Wednesday, March 09, 2005

 

A Nation Within a Nation

Rhetoric expressing that African Americans are “a nation within a nation” is nothing new. However, those who usually take this rhetorical stance seldom situate this sentiment as fact. I see no other way to view people of African descent in the U.S., except as a nation within a nation, based on our population, literacy, and economics.

Annual population is one of the indices gauged when speaking about nations. Most statistics indicate the minority status of African Americans, being 12% of the U.S. population. Others like to invert the statistics and to establish at 10.3% the minority status of the so-called developed world, which includes the U.S., Japan, Germany, U.K., and France. In reality, there is another way to view our African American presence. With a population of over 34 million, African Americans comprise a population larger than many nations of the world, as well as our neighbor to the north, Canada.

It will be a new day when African Americans recognize the rate of literacy we have gained in spite of our struggle for quality education. Voiced by African Americans, “Get an education,” is a too often expressed platitude. However, literacy rate is the measurement engaged in compiling data about nations. In terms of literacy, African Americans have attained a level that could be the envy of the rest of the world. Most nations will probably never achieve our level of attainment. Pakistan has an overall literacy rate of 39%. Many African nations such as Nigeria have a rate approximating 57%. According to the Bureau of the Census, 82% of African Americans 25-34 years of age hold at least a high school diploma, up from 75% in 1980. Our platitude suggests the unrealistic goal of college degrees being the only barometer to use. Yet only 25% of whites in the same age group are college graduates.

Moreover, it is in regards to economic power that African Americans should revel the most. Although determining our Gross Domestic Product, the index used to determine the value of goods and services produced within a country, is difficult to project for African Americans. I direct you to a survey by the Selig Center for Economic Growth, which can be located on-line at http://www. Selig.uga.edu. This study speaks of black buying power projecting a 72.9 percent rise over the last decade. In monetary terms, by 1999, our buying power stood to improve to $533 billion. We tend to speak of ourselves as consumers in such negative terms without regard to the necessities that we must acquire: housing, utilities, and food eaten at home. We should not denigrate our “buying power” since, for us, it is the one of the few contexts in which the word power appears. The objective needs to be to place what we have attained within a global reality.

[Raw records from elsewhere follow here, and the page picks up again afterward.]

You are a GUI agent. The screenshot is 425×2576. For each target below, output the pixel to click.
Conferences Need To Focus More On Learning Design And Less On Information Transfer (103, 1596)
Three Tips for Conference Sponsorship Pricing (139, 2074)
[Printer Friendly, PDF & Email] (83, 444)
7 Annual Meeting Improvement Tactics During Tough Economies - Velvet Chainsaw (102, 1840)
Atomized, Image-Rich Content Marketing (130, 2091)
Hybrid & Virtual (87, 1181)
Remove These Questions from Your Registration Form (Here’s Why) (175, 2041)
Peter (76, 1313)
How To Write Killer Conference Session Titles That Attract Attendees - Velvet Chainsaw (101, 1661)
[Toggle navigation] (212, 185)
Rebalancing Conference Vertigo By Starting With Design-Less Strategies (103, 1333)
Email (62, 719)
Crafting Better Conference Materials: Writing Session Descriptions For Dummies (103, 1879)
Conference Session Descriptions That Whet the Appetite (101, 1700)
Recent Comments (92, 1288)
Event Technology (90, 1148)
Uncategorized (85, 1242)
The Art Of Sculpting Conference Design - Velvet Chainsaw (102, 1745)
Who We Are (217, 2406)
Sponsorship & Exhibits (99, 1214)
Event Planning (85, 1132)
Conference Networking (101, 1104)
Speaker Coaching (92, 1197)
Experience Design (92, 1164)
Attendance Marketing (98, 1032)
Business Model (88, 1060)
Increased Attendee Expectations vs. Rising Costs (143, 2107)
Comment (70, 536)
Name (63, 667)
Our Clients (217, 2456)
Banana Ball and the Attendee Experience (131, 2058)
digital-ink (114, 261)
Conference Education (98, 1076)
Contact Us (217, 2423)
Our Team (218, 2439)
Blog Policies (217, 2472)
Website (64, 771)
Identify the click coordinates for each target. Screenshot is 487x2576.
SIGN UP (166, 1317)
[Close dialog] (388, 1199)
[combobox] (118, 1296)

We too often think of politics in only electoral terms. Politics is the ability to gain, to use, and to maintain power. As I see it, our power is available for us to claim. Within the greater scheme of things, based on our per capita income, African American are twelfth in a world ranking of nations (ahead of Finland, United Kingdom, and Italy).

Too often, we can be our own worse critics. Perhaps, a great deal of this criticism is the result of the “litany of tears” that we often bring to our own historical past. However, in essence, we are more than the summation of our oppression. In this column, I will be exploring nationhood based on fifteen years of qualitative research in both the urban North and rural South. To further substantiate our nationhood status, I will provide insight into African American life, history and culture. I plan to end each column with a signature: “And this is how we are a nation within a nation,” speaking to a mental change.